- [GIVEN REQUEST]:
Copy the stretch of items from the line containing "Given: Tap the" through the end of the items, reproducing every line without any change.

- [ROWS]:
## start
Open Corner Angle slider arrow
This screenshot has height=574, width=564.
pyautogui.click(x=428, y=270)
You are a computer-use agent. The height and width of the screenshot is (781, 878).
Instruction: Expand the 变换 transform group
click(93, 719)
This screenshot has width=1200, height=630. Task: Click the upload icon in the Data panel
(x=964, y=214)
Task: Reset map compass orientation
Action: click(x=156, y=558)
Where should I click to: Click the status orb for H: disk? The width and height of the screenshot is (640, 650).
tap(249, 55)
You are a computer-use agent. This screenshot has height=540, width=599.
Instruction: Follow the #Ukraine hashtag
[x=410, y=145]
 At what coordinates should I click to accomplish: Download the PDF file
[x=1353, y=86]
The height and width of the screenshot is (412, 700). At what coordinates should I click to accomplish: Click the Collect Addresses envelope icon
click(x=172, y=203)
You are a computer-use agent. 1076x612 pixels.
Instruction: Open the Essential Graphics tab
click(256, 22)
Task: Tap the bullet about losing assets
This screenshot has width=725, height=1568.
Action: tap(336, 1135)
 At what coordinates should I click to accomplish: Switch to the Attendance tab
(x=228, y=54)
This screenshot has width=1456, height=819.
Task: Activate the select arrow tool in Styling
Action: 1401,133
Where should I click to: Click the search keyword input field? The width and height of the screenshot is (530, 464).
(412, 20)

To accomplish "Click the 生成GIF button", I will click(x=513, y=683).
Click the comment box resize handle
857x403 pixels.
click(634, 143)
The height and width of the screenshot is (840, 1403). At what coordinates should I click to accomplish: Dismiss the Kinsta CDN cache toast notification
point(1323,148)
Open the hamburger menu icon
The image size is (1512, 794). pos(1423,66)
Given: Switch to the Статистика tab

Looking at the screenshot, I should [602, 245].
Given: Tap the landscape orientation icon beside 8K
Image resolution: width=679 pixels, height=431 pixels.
## end
- [TASK ANSWER]:
Given: Tap the landscape orientation icon beside 8K
Image resolution: width=679 pixels, height=431 pixels.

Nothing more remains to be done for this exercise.